The question pops up at three different stages of writing. Depending on the situation prompting it, it yields three different answers.
1. You have an idea for a writing project, and you sit down to give it a whirl. You can begin anywhere, anyway, anyhow. Whatever the project, the words you set down in your first session will not be the words that stand first when it is in finished form. Remember, writing is really about re-writing. So put your fingers around a pen or on that keyboard and just do it. You won’t know what you think until you see what you say. And once you have written something, you have something to play with.
2. You’re well into your project, if not finished with a rough draft, and you’re wondering what material to lead off with. It must hook your readers, pique their curiosity, propel them forward. You are thinking in terms of strategy now, zeroing in on tension. Stories begin when flow hits resistance, when a pattern gets disturbed, when differing needs meet head-on. So give such a moment prime position in a dramatic scene, and you will generate the big-bang energy to keep your fictional world expanding.
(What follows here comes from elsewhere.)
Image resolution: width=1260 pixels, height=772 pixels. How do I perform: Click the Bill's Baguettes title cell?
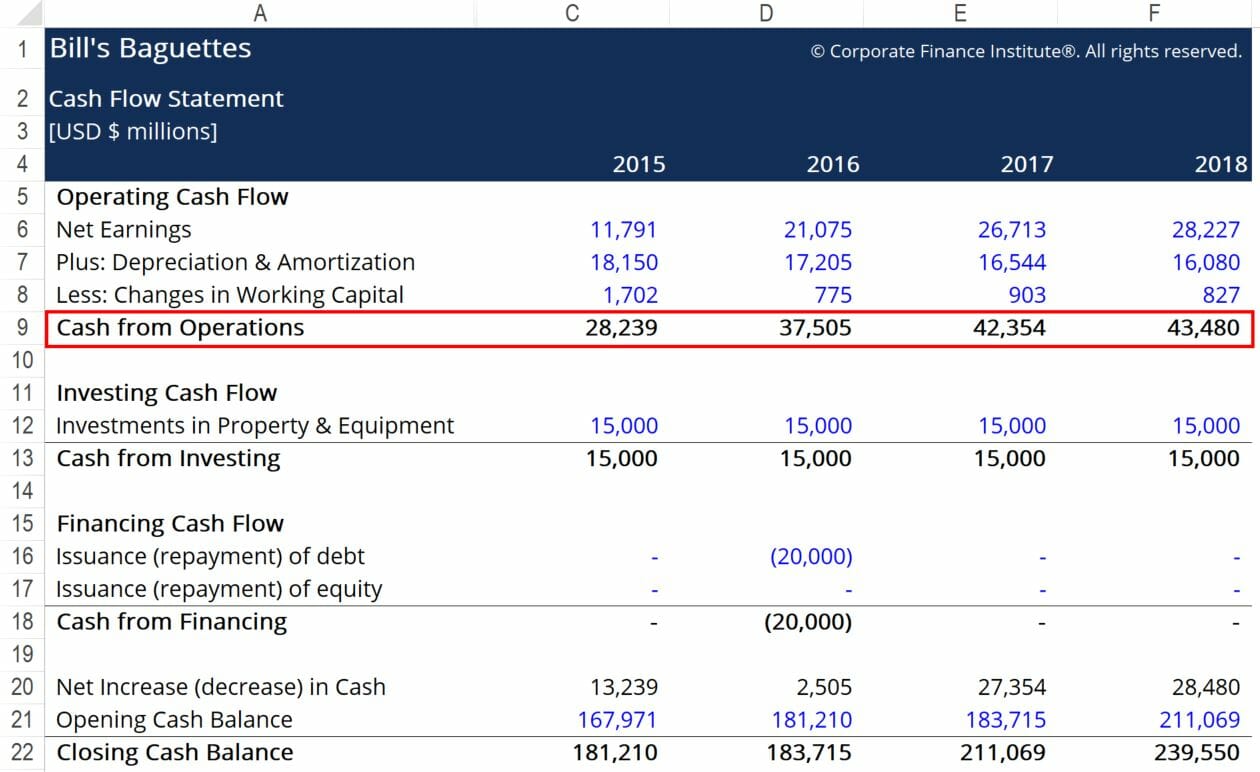click(150, 47)
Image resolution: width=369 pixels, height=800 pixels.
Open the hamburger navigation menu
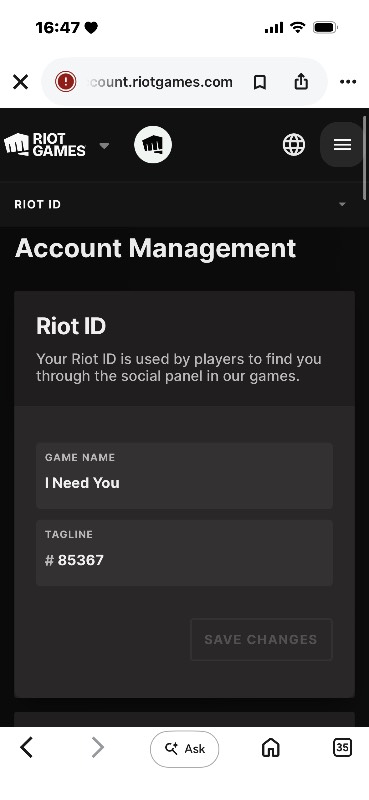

3. You have chosen the writing life: every day, you have to sit down and begin. Even if you’ve reached Chapter 20, you have to begin Chapter 21, confront new unknowns. This may be self-evident, but it’s not necessarily easy. Writers experience inertia, and it may increase the farther into a project they go.
When inertia keeps you from beginning, it’s usually rooted in self-doubt. It’s reinforced by a little voice in the head that says things like, I’m not a real writer. This story isn’t leading anywhere. It’s a waste of time. I should be doing something productive.
In a way, self-doubt and other forms of psychological discomfort are the side-effects of serious writing, which is so often reopens past wounds in order to transform them. So the first step to overcoming inertia—that conundrum of wanting to write yet not feeling like it—is to acknowledge the doubt and fear that’s holding you back, even free-writing about it, then taking the leap of answer #1: just do it.